As crianças fizeram isso alegremente. Logo surgiriam vários desenhos de como seria a suposta heroína. Até uma garotinha de rabo de cavalo e de óculos com armação rosa perguntou:

-Eles se reencontraram? Como era o nome dela? Toda heroína precisa de um nome. E como era o nome dos dois?

O professor suspirou. Talvez não tivesse sido uma boa ideia começar aquela história. Tinha a atenção deles totalmente após as perguntas. Sabia que eles sossegariam somente quando soubessem as respostas.
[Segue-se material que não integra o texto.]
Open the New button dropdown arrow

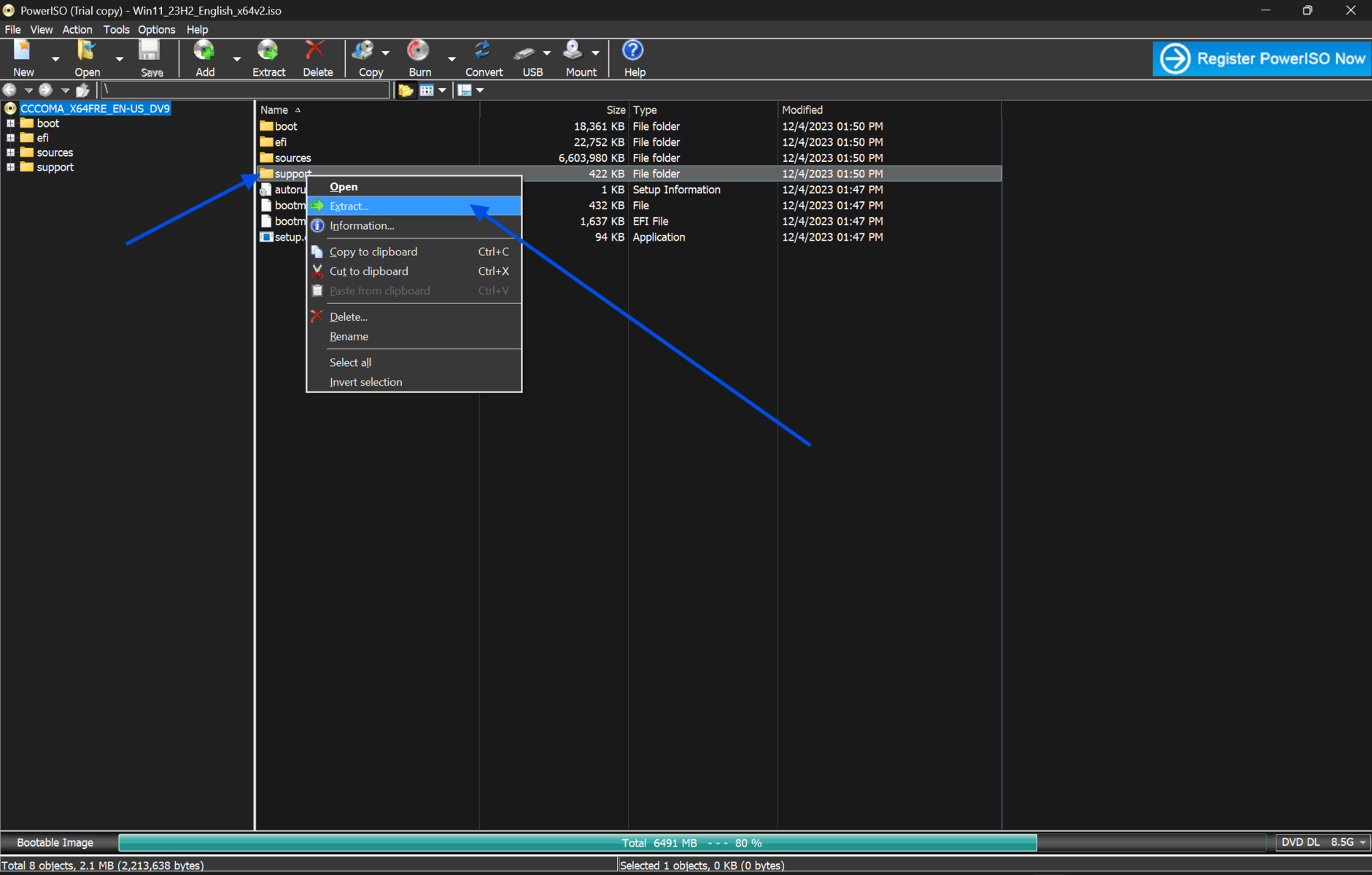pos(55,59)
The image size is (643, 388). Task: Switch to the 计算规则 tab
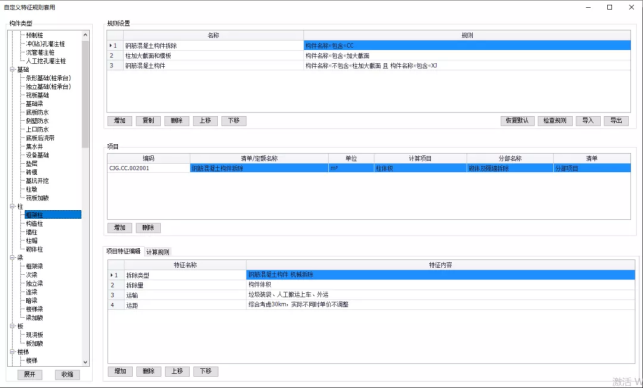pyautogui.click(x=157, y=252)
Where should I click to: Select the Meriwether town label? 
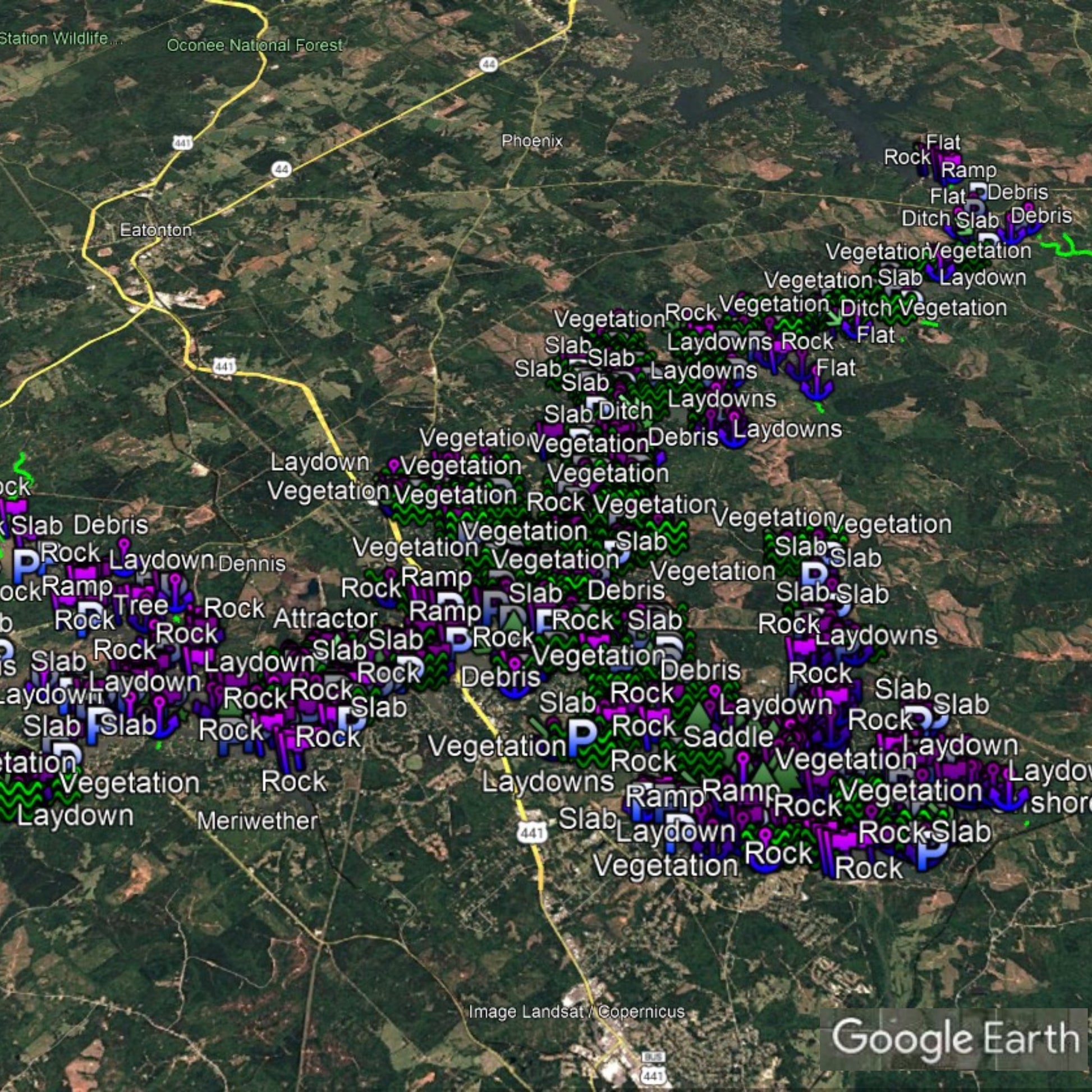257,822
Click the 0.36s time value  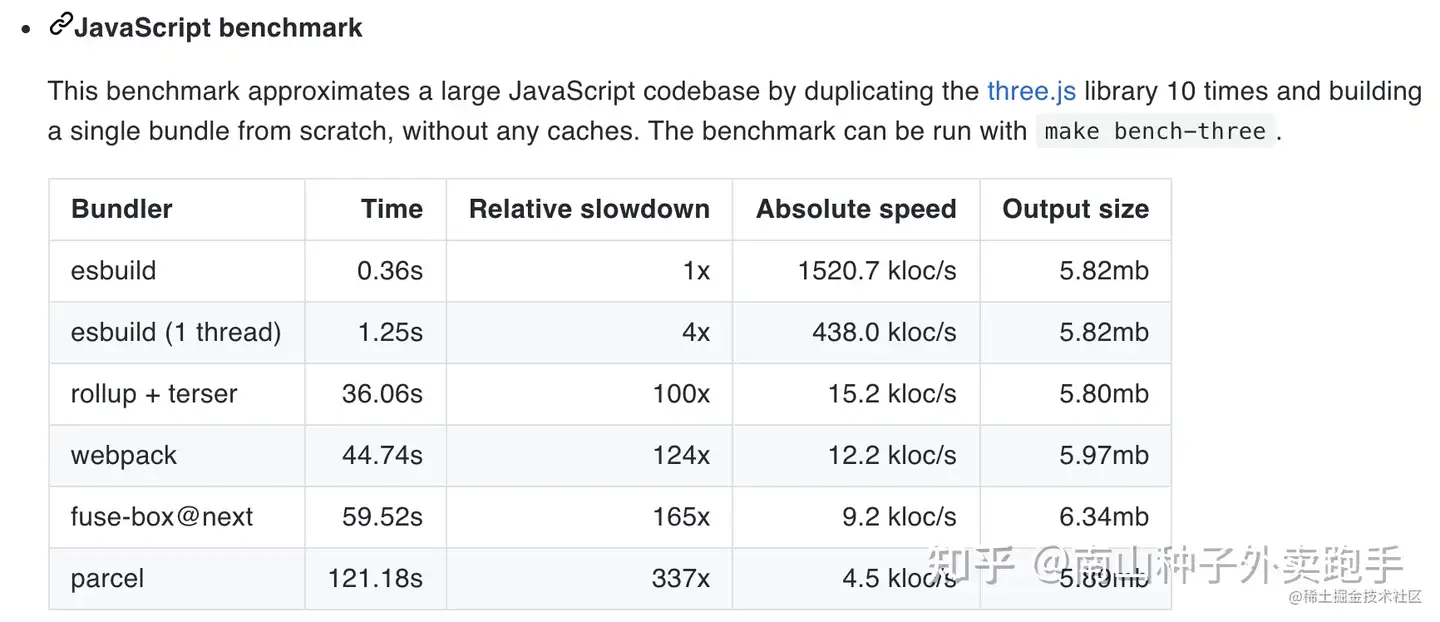pyautogui.click(x=390, y=271)
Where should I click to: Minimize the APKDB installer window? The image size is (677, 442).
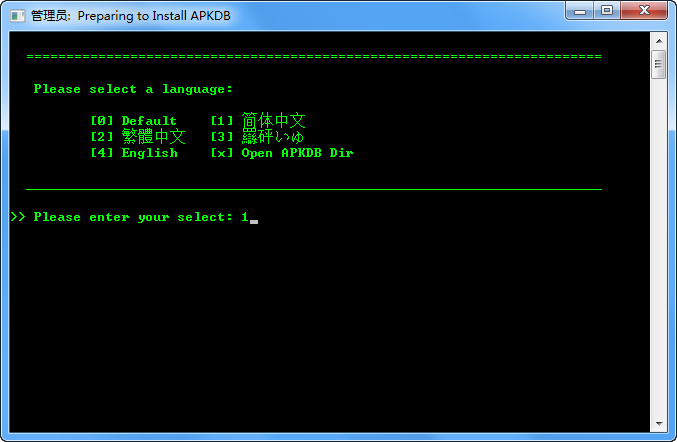579,11
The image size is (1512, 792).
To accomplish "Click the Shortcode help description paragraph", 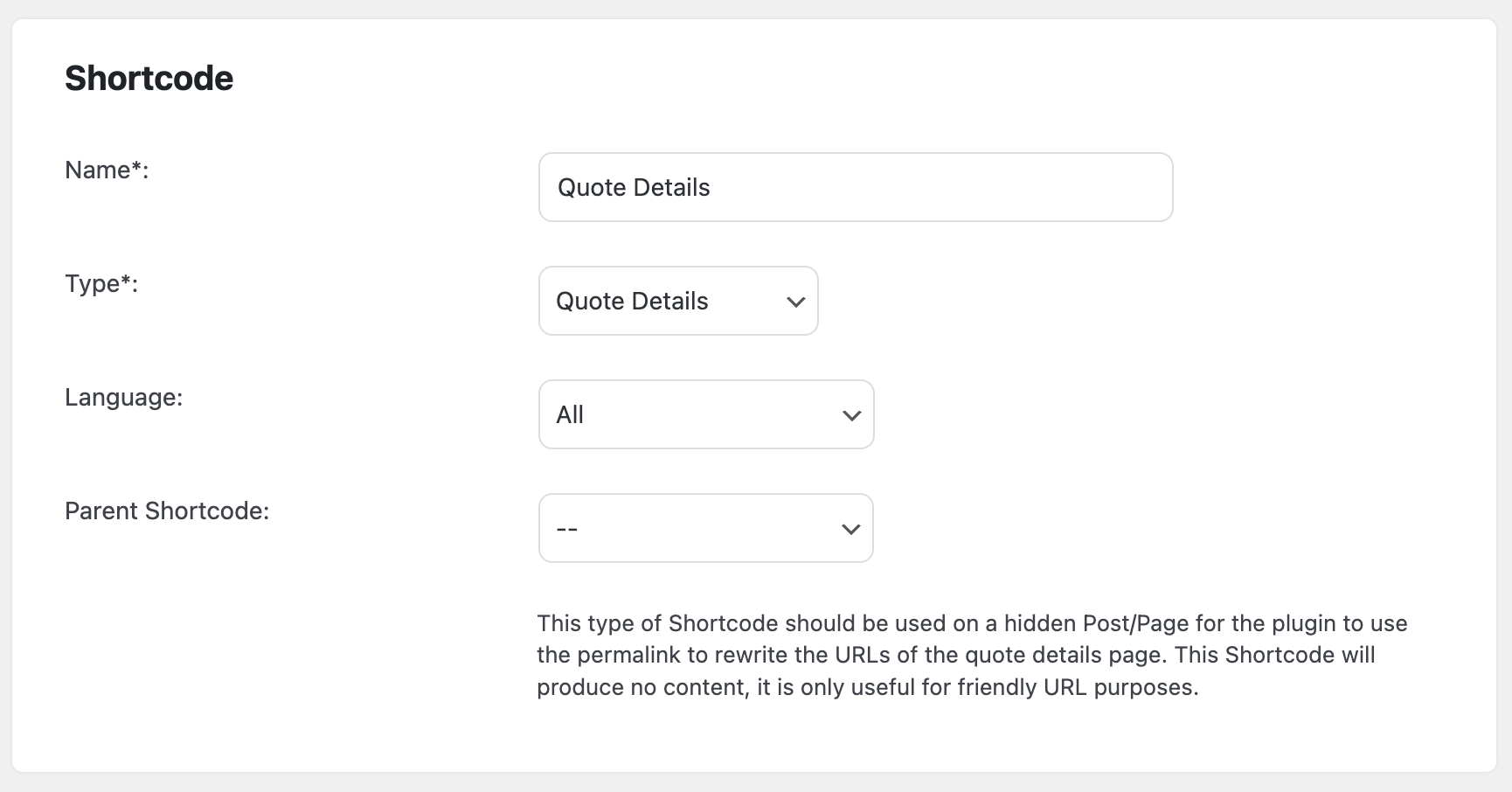I will pyautogui.click(x=961, y=655).
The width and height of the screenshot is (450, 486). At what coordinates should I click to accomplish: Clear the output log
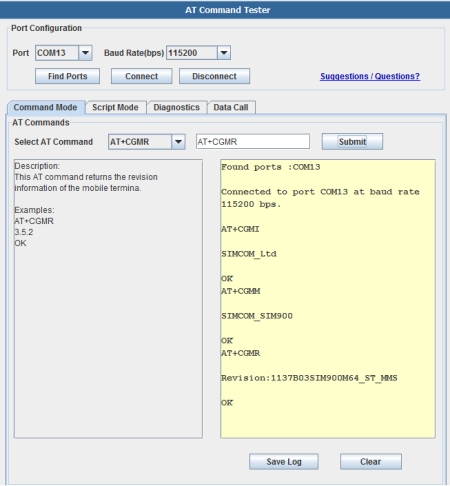coord(371,462)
-O nome dela eu não sei, mas eles se reencontraram...-"Mas não como vocês imaginam, meus alunos. " pensou, mas não disse, as crianças ainda mereciam sonhar com um final feliz. Por isso não contou o que realmente ocorreu. Até porque após o suposto reencontro ninguém sabe o que exatamente ocorreu com os dois. Nem ele. Apenas lembra das buscas e de encontrarem apenas o carro de Mark abandonado e um casaco que devia ser de Caleb, perto havia sangue dele assim como no casaco que estava ensopado. Mas não contaria isso. Tentaria iludir a ele mesmo - Foi um encontro feliz. Eles sorriram ao ver a pequena heroína que os salvou.

As crianças pareceram satisfeitas, até que uma ainda insistiu em uma última pergunta, enquanto brincava com um lápis de cor:

-Como era o nome deles?

-O nome de um era Mark e o outro...- "Era o meu irmão Caleb". O remorso bateu forte. Teve que se afastar um pouco das crianças.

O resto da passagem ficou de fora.